From 4cfb3ef54eddb6ccaa1fcea1db93a0a31f8cf78e Mon Sep 17 00:00:00 2001
From: Jonathan LEGRAND <jonathan.legrand@ens-lyon.fr>
Date: Mon, 16 Mar 2026 10:08:04 +0100
Subject: [PATCH 5/6] Refactor database connection and import paths

- Replaced `db.connect(unsafe=True)` with `db.connect()` across multiple files for safer database connections.
- Updated import path for `compute_fileset_matches` to use `plantdb.server.core.utils` instead of `plantdb.server.rest_api`.
- Fixed incorrect use of `sparse_pcd` for dense point cloud arrays in `plant3dvision/colmap.py`.
---
 src/romitask/task.py | 2 +-
 1 file changed, 1 insertion(+), 1 deletion(-)

diff --git a/src/romitask/task.py b/src/romitask/task.py
index 8462e4e..19be70a 100644
--- a/src/romitask/task.py
+++ b/src/romitask/task.py
@@ -119,7 +119,7 @@ def parse(self, db_path):
 
         if db_path.exists() and db_path.is_dir() and _is_fsdb(db_path):
             db = FSDB(db_path)
-            db.connect(unsafe=True)
+            db.connect()
             return db
         else:
             logger.error(f"Could not parse FSDB from string: {db_path}")

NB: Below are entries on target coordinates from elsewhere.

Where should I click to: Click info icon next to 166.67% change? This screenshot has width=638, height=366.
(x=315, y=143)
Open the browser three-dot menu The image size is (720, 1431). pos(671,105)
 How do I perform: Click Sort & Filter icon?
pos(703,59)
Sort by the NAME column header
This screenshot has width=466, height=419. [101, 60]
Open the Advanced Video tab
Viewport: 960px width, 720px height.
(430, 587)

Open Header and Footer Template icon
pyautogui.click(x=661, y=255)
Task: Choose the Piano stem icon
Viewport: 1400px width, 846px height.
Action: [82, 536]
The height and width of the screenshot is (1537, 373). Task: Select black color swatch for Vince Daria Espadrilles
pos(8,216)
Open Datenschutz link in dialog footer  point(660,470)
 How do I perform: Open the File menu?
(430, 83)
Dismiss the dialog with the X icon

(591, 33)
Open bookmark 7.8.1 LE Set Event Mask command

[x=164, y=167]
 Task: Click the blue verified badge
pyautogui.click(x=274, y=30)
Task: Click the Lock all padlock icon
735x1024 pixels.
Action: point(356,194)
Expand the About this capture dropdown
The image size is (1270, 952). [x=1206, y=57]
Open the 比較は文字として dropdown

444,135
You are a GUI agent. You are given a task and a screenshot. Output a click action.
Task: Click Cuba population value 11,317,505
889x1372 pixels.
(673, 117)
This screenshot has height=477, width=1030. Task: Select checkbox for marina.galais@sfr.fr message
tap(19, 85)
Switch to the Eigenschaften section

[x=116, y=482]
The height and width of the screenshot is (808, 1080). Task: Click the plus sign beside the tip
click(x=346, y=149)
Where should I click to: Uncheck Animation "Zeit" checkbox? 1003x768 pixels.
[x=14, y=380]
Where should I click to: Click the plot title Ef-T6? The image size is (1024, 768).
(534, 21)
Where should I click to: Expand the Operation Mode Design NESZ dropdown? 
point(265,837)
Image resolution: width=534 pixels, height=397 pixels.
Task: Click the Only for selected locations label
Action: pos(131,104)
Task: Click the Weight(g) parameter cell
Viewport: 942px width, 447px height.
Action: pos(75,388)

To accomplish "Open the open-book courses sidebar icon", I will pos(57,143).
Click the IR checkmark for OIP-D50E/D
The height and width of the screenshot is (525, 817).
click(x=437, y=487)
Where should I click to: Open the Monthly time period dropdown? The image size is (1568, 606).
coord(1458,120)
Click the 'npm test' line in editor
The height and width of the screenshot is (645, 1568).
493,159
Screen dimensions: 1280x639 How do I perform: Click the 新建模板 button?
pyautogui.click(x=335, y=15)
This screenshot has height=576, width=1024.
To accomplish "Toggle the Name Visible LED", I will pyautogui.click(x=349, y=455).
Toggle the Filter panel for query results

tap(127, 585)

From 18e24e28730e1bb3884e9b56be9e0034c07376d1 Mon Sep 17 00:00:00 2001
From: Jonathan LEGRAND <jlegrand62@gmail.com>
Date: Wed, 18 Mar 2026 17:32:30 +0100
Subject: [PATCH 6/6] Refactor `Clean` task in `romitask/task.py`

- Added `keep_pipeline_cfg` parameter to control removal of the `pipeline.toml` backup.
- Introduced helper methods (`_merge_metadata_keep_list`, `_filesets_to_remove`, `_delete_filesets`, `_clean_images_metadata`, `_clean_orphan_json_files`, `_clean_orphan_directories`, `_remove_pipeline_backup`, `_confirm`) to modularize cleaning logic and simplify testing.
- Replaced inline confirmation handling with `ask_confirmation` from `romitask.utils`.
- Updated imports to include `Iterable` and the new `ask_confirmation` helper.
- Fixed type annotation for `keep_metadata` (`luigi.listParameter`).
- Streamlined metadata whitelist creation using the new helper.
- Simplified fileset deletion and orphan metadata cleanup using the new static helpers.
- Added optional pipeline backup removal controlled by `keep_pipeline_cfg`.
- Improved logging messages and docstrings throughout the cleaning workflow.
---
 src/romitask/task.py  | 256 +++++++++++++++++++++++++++++-------------
 src/romitask/utils.py |  21 ++++
 2 files changed, 197 insertions(+), 80 deletions(-)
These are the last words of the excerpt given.